* **Aim A**: According to the worker-safety passage, what is the purpose of mounting beacons and tags on equipment? Answer in one to three sentences.

This invention attempts to address these problems by devising a system where in
wearable sensors are incorporated in the mandatory safety equipment worn by
the workers. The sensors on the invention can detect when the worker is
approaching a hazard or leaving a work station.
It alerts the central control also when the person has fallen, or becomes
incapacitated.
It provides live video for remote assistance and monitoring of the work by
experts. It tracks people when they are working under ground by means of

various beacons and above ground by GPS, the invention alerts the person and
the control room if the person is exposed to poisonous gases.
During maintenance work the pertinent and relevant maintenance manuals and
documentation are made available to the team when in proximity of equipment
by means of this invention.
Beacons and Tags mounted on equipment enable transmission of relevant
maintenance data to the workers enabling rapid trouble shooting and repairs.
By means of Beacons and Wireless Networks location of persons working
underground or indoors can be tracked, while movement outside can be tracked
using GPS sensors. These sensors stitched on the High Visibility jackets of the
workers. Accelerometer, Gyroscope, pulse sensors indicate to the control room if
the person has fallen or incapacitated in any way. Carbon Monoxide detectors
alert the wearer and control room of gas leakage.
A micro CCTV system enables live video transmission to a safe location from
where assistance or expert help can be provided.
This system thus provides methods and apparatus for enhancing safety and
productivity or workers in a hazardous environment.

RELATED PRIOR ARTS
Inductive fencing systems have been developed by companies for controlling live
stocks and pets. Companies such as ‘Pet Safe’ market products in which a wire
buried underground transmits a signal which is received by a receiver mounted
in a dog collar. Such receivers have an audio alarm and contacts, which generate
a high voltage low power shock to the animal.
These collars are powered by batteries while the transmitter with the buried
antenna wire is powered through the mains. One example of the method in
which a wire is installed for sending a signal is disclosed in U.S. Pat. No.
5,967,094.

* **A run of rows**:
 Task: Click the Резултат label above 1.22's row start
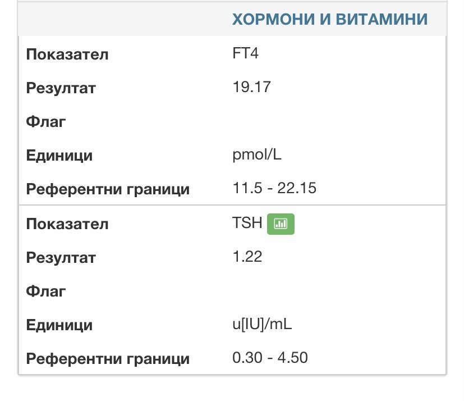coord(61,258)
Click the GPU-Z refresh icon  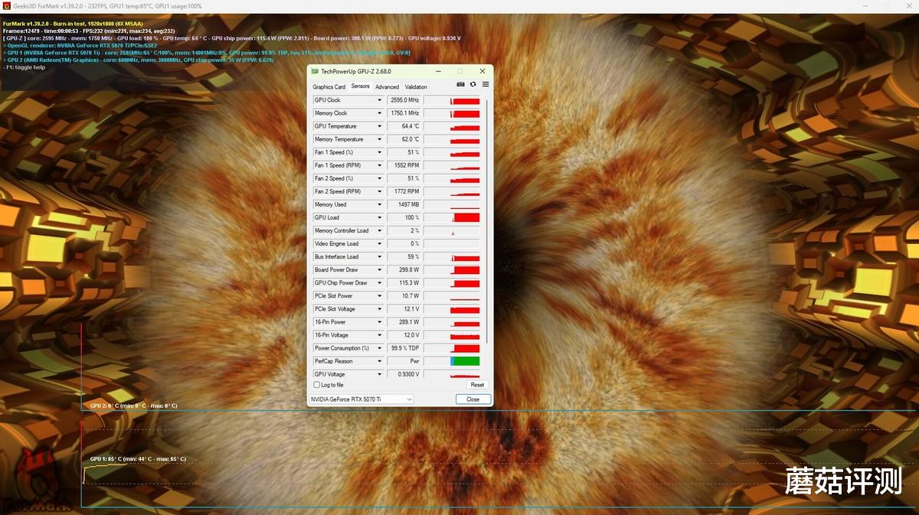[x=473, y=84]
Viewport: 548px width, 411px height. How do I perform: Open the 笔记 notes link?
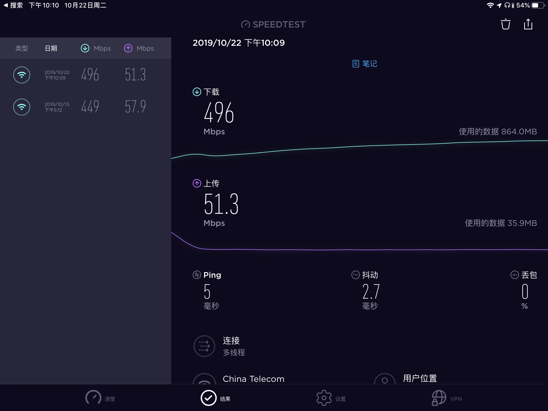point(365,64)
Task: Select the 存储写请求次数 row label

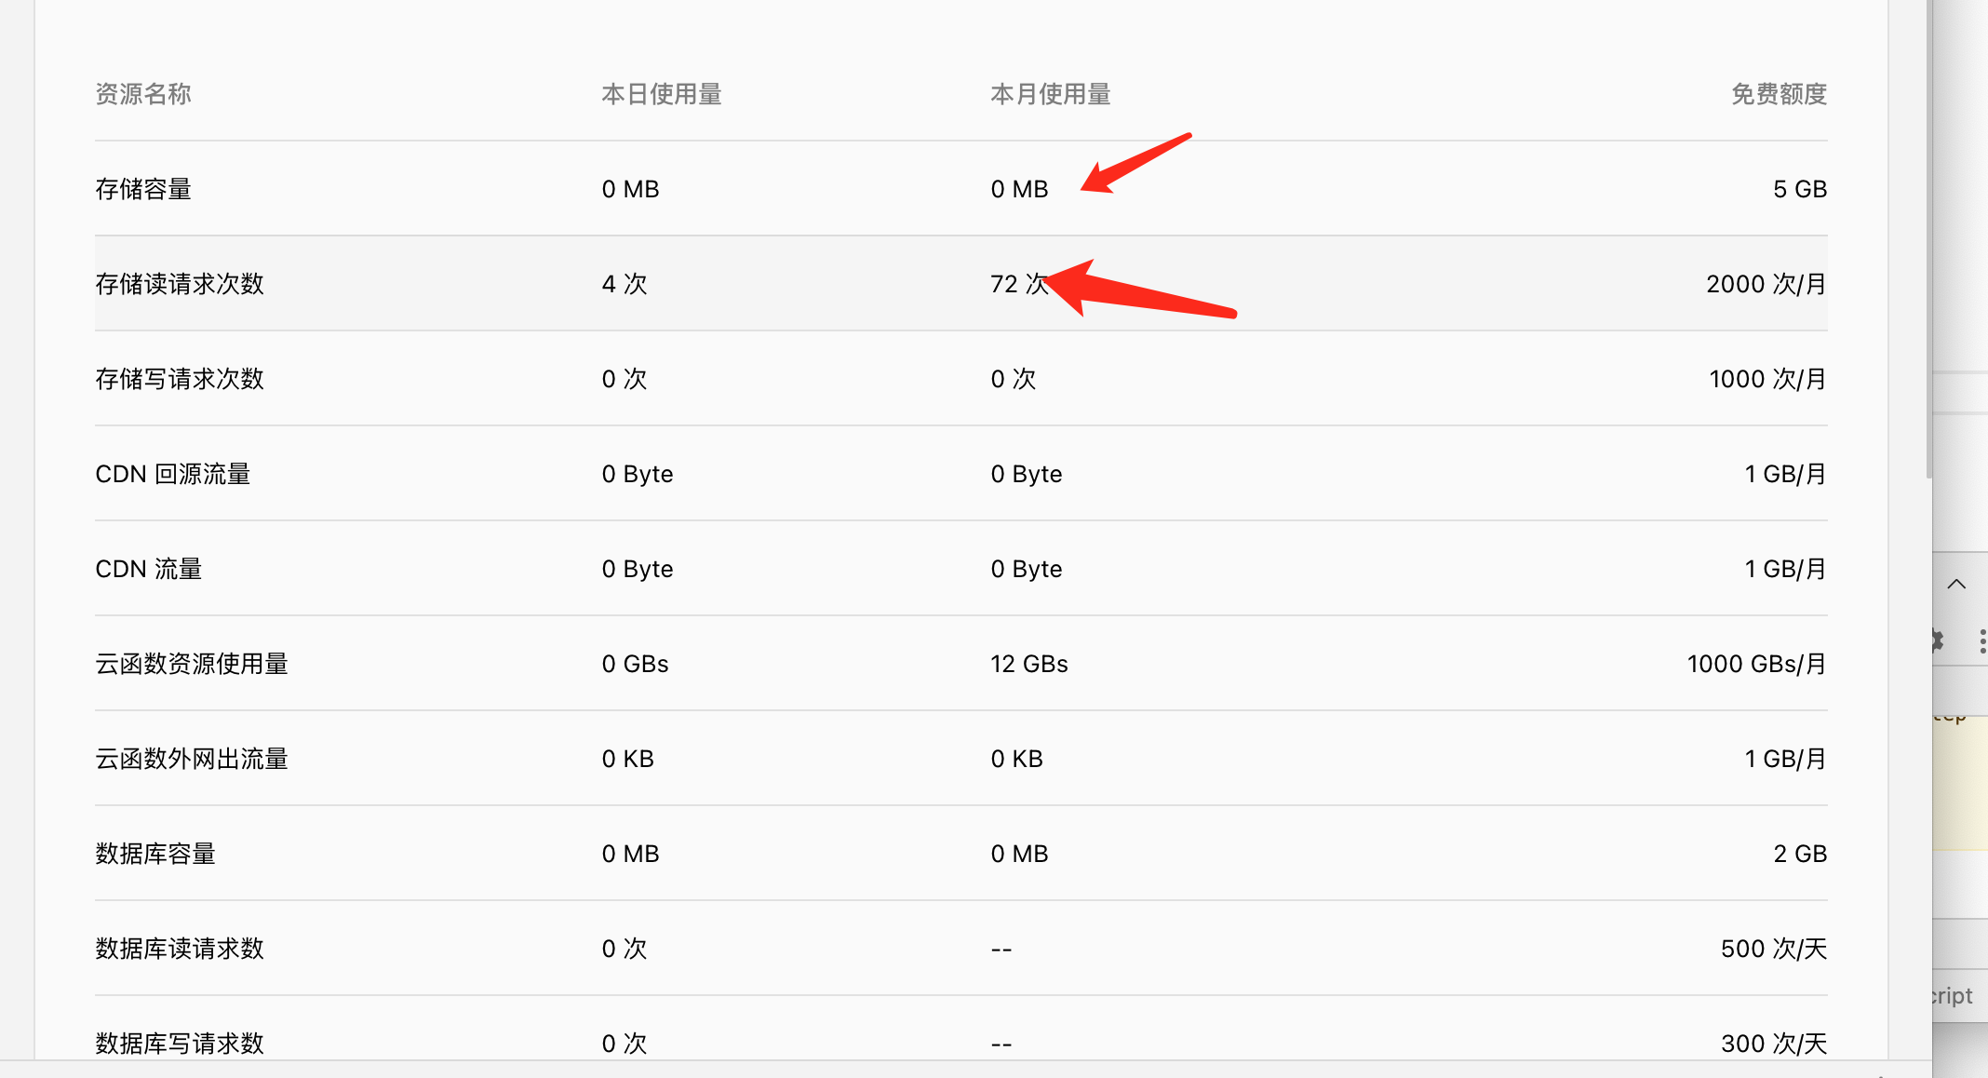Action: tap(180, 379)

* **Aim B**: Give the rows as a JSON list of strings, one string per line, starting at the line containing "Viewport: 548px width, 411px" and running through the end of the rows. Skip blank lines and leave out the pictures.

* **Exercise answer A**: Beacons and tags mounted on equipment transmit relevant maintenance data to the workers. This enables rapid troubleshooting and repairs.

* **Exercise answer B**:
[
  "Viewport: 548px width, 411px height. How do I perform: Open the 笔记 notes link?",
  "point(365,64)",
  "Task: Select the 存储写请求次数 row label",
  "Action: tap(180, 379)"
]